*Source excerpt:*
## Begin
Well, after careful consideration, I decided I would post an unpublished poem I wrote a few years ago for the one person in the world who has done the most for me in my quest to become a published children’s author:   my wife, Jenny. Through her unwavering support (emotional, physical, AND financial), I’m able to pursue this dream along with all the other people who have been so helpful to me, like my kids, friends, and fellow writers.

This is a traditional Elizabethan sonnet (three quatrains with an a/b/a/b, c/d/c/d, e/f/e/f rhyme scheme followed by a rhyming g/g couplet) which I wrote as part of my wedding vows.  No, it doesn’t read as a contemporary poem; it was deliberately written in a sort of old-fashioned, classic sort of style. I wanted to express the thought that even though poets throughout history have written words of undying love and immutable steadfastness, my love for her surpassed all their metaphors, all their similes, all that they could ever have imagined.

Yes, I’m a romantic; I make no apologies.
## End
*Data excerpt:*
## Begin
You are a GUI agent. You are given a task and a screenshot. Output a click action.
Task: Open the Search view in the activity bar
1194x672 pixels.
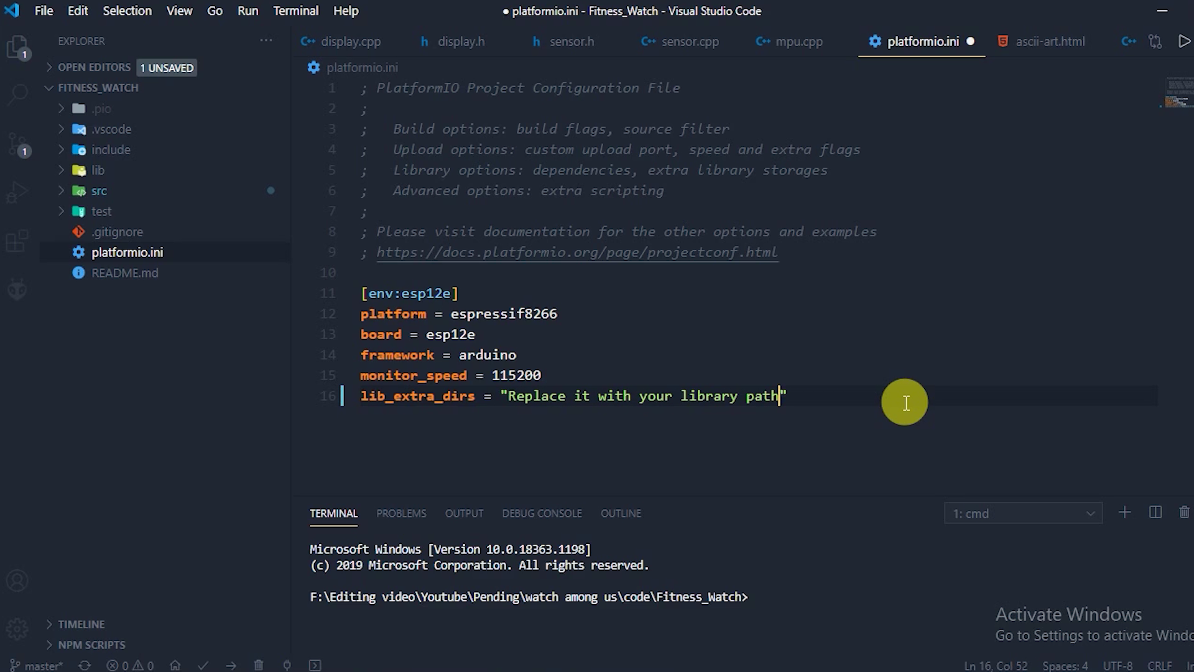pyautogui.click(x=17, y=93)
## End
*Tasks for this exercise:*
1: In the post about the wedding sonnet, the poem was written as part of what?
2: Write the next part of the post about the wedding sonnet, starting after its final sentence.
You won't need the data for what follows.

*Results by task:*
1: It was written as part of the author's wedding vows.

2:
I conclude my poem with a suggestion for them as to what they should compare their love to…but it’s not a rose or a star.

Looking back on it (indeed, even shortly after I’d written it), there are things I would have changed, edited, or revised – but I was under a deadline, of course, and this was what I came up with.  Unlike my other poems, “Constancy” will never be put through revisions, however.  These were the words I spoke to my wife on August 10, 2008 – in a voice loud enough that the entire state of Massachusetts could hear, by the way – and so they shall remain.  These words were part of my vows and are as unalterable as my love and gratitude for her.


Thanks again for saying “Yes,” Honey.

Constancy
For Jennifer

How many have, before me, tried in vain
To capture beauty, constancy, and love
Through fluent phrase, in happiness and pain,
And simile of summer, star, or dove?
Their words so eloquent, imagery lush –
In perfect imperfection testify,
For seasons change, the steadfast heavens rush
To swirl about themselves, and doves will die.
How best to show the one whom I adore
The fullness of my amorosity?
I fail to find a finer metaphor
Than that true love which you have shown to me.
The poets fail! Their thoughts do not dismiss;
‘Tis better they compare their love to this.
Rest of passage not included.